[begin Exercise data]
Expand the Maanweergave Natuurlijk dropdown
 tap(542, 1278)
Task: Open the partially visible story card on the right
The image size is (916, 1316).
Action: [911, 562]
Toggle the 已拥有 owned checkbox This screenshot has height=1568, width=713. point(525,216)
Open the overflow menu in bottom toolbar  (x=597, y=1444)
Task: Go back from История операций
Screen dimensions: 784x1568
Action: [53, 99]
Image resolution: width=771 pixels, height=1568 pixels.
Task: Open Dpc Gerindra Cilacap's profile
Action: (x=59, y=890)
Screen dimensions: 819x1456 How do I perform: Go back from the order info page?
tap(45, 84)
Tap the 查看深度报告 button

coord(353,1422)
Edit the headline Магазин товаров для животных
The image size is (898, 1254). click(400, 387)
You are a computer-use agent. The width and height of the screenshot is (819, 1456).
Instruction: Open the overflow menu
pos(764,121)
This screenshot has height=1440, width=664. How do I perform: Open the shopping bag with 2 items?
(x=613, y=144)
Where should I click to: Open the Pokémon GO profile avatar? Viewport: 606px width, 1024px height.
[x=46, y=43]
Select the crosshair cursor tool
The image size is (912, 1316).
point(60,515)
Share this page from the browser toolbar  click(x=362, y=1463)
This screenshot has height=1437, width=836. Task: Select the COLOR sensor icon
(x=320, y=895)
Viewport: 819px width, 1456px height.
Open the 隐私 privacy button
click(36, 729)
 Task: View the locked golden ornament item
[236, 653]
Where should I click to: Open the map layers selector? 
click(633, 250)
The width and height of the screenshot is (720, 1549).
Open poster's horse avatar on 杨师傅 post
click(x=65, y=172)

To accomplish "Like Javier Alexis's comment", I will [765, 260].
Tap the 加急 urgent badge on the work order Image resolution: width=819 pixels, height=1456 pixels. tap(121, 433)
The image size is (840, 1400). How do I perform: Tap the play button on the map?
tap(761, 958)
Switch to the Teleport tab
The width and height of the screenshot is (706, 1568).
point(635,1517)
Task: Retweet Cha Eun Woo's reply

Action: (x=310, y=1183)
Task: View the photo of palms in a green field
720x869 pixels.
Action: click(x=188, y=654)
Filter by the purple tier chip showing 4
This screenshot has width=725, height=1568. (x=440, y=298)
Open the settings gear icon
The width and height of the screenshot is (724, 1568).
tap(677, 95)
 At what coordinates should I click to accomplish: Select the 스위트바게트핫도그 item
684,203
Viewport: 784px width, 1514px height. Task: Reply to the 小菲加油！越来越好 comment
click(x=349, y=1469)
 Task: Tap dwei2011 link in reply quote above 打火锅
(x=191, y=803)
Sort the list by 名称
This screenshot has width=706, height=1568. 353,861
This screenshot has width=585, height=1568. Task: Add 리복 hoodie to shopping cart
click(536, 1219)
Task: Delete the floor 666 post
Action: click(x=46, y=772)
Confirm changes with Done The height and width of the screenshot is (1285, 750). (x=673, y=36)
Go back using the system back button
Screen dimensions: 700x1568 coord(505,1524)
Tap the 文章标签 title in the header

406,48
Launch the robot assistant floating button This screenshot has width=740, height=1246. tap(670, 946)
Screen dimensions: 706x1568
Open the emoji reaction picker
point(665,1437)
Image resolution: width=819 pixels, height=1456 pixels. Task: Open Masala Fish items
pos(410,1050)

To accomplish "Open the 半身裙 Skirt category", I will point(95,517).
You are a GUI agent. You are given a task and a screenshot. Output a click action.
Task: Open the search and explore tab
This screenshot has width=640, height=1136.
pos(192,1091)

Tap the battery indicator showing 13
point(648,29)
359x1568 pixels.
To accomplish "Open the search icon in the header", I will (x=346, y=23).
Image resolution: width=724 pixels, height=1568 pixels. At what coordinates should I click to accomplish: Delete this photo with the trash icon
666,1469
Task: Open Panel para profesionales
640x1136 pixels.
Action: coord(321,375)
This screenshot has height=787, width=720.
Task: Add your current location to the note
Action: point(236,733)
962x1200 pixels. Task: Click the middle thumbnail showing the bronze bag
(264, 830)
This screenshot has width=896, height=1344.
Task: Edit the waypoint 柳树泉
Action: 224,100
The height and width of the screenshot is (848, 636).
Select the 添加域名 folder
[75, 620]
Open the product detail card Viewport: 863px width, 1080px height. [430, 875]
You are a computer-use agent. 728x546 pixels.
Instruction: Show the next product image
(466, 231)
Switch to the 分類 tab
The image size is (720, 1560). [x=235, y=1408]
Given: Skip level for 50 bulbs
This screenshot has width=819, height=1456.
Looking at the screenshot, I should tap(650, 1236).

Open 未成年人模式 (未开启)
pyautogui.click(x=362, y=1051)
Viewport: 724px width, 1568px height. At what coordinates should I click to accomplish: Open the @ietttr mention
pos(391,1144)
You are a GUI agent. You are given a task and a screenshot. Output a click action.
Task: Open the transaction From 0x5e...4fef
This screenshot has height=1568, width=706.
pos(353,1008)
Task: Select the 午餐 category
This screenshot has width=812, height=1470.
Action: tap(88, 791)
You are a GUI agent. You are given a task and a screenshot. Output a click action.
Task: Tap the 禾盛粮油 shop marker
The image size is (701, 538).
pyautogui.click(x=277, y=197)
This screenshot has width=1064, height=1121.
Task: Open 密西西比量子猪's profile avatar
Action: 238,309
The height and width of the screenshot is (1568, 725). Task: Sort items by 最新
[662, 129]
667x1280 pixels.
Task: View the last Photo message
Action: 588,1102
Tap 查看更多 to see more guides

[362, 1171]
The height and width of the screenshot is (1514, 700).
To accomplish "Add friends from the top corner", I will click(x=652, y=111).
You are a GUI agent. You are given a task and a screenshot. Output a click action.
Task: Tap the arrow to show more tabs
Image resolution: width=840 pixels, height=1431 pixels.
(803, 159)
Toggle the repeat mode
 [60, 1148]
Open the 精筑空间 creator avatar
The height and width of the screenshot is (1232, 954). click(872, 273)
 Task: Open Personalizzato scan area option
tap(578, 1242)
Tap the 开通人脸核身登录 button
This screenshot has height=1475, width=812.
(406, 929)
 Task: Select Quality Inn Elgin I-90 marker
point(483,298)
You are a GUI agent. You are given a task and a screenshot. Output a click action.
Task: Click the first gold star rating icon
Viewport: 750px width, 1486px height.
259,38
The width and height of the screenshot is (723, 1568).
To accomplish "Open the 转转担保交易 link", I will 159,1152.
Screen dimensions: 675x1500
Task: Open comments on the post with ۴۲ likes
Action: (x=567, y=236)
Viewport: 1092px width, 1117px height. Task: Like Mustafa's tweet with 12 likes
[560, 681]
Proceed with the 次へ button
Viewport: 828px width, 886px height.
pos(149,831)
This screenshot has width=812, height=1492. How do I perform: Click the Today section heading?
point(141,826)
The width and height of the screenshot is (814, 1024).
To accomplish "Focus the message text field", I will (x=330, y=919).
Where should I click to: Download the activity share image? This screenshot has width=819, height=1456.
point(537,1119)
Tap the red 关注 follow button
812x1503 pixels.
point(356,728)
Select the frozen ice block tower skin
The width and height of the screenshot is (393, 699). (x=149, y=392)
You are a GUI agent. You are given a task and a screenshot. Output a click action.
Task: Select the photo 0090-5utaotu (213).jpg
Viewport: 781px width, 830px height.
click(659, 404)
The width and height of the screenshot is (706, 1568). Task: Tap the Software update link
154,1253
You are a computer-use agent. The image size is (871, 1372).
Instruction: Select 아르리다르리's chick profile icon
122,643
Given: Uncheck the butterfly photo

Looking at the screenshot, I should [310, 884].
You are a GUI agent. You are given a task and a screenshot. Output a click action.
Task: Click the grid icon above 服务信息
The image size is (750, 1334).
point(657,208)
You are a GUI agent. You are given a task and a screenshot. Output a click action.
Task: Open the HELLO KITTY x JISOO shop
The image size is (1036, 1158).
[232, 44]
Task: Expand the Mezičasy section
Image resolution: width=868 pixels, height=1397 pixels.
[end Exercise data]
Write out, character for character, the lines of the listing above from the line that contains "You are a computer-use agent. 728x546 pixels." through the line that contains "pyautogui.click(x=362, y=1051)", including both of those lines.

You are a computer-use agent. 728x546 pixels.
Instruction: Show the next product image
(466, 231)
Switch to the 分類 tab
The image size is (720, 1560). [x=235, y=1408]
Given: Skip level for 50 bulbs
This screenshot has width=819, height=1456.
Looking at the screenshot, I should tap(650, 1236).

Open 未成年人模式 (未开启)
pyautogui.click(x=362, y=1051)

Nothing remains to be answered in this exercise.